If you are lucky, you may find someone local to you who will be willing to not only supply you with good foundation (solid & proven line bred stock with which you can continue with) stock, but may be able to help you with choosing your matings, going through litters with you and helping you to look for the qualities you want in your litters and what to keep to continue breeding with, all with the sound knowledge and experience of knowing their line. They may also be willing to take you along to shows with them, introduce you to people and help with questions and support. A good breeder is invaluable in the first few months, even years of your breeding and can be the start of a very good friendship.

If a local breeder can't help you with stock, they can still be invaluable and offer a friendly face at shows, they may also be willing to come along with you to help you choose your foundation stock and show you what to look for and how to examine the rabbits before purchase. Also helping you with litters and matings in future.
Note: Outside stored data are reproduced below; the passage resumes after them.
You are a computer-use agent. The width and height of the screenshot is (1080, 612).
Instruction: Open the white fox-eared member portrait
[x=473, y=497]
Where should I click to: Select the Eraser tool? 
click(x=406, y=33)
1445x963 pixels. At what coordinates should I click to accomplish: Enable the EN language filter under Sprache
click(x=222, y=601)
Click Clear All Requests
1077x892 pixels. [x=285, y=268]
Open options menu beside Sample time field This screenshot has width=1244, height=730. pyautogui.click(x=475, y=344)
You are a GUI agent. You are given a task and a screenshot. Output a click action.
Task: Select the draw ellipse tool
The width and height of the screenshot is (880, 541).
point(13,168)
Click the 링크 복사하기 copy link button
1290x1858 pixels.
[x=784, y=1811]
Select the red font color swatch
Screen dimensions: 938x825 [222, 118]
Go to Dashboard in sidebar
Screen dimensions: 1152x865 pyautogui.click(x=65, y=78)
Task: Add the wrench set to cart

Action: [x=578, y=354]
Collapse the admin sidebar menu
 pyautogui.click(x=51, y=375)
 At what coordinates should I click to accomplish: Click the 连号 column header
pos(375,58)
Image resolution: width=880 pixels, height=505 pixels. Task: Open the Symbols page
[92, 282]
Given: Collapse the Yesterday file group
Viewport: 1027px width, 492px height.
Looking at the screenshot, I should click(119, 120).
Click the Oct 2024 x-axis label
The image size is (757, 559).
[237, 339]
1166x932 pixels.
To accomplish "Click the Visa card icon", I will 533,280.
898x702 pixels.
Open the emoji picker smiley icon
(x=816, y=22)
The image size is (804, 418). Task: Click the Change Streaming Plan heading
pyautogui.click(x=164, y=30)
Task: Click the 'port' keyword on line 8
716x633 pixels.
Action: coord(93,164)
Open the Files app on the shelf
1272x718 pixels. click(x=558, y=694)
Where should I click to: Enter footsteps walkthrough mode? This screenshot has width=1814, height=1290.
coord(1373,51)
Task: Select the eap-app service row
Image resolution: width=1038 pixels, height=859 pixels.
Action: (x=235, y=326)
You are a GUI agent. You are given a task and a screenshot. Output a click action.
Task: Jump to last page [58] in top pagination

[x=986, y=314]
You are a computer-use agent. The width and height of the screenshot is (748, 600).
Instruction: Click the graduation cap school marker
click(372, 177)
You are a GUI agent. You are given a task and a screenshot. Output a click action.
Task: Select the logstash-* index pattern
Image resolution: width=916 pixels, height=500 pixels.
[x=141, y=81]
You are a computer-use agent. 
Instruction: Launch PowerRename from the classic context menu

Also remember there is good stock and better stock. A breeder will never be able to sell you their best, because of course, this is what all their hard work has gone into producing and would defeat the purpose of it all! You can't expect to be producing winner's overnight; it takes some hard work and dedication. They will however be able to supply you with good quality stock to work with and normally stock that is related to their best lines at reasonable prices. You may even be offered to mate a doe to a suitable buck of your choice, either included in the price (as previously agreed) or for a small additional stud fee. You may also be able to return to the breeder later on for an additional stud mating rather than buying in another outcross from an unrelated line or having to purchase another buck. These are all options that are open to you and can be discussed with the breeder. Some breeders may be reluctant to allow their bucks to be used by a doe of unknown origin that may unwittingly bring something into their stud and to their rabbits, so you should be aware of this.

Most of all, don't rush things! No matter how eager you are to get your rabbits and get started, rushing out and buying the first rabbits you see can be waste of time and money, along with heartache down the line. Everyone makes mistakes and it is what helps us to learn, but if you take your time, source a good breeder and don't rush into buying then these mistakes will hopefully be minimal and you can get on with enjoying your rabbits and hobby to the fullest.

You also don't have to start off with a shed full of rabbits. A trio for each line or colour would be sufficient and then you can keep some hutches spare for what you breed from them.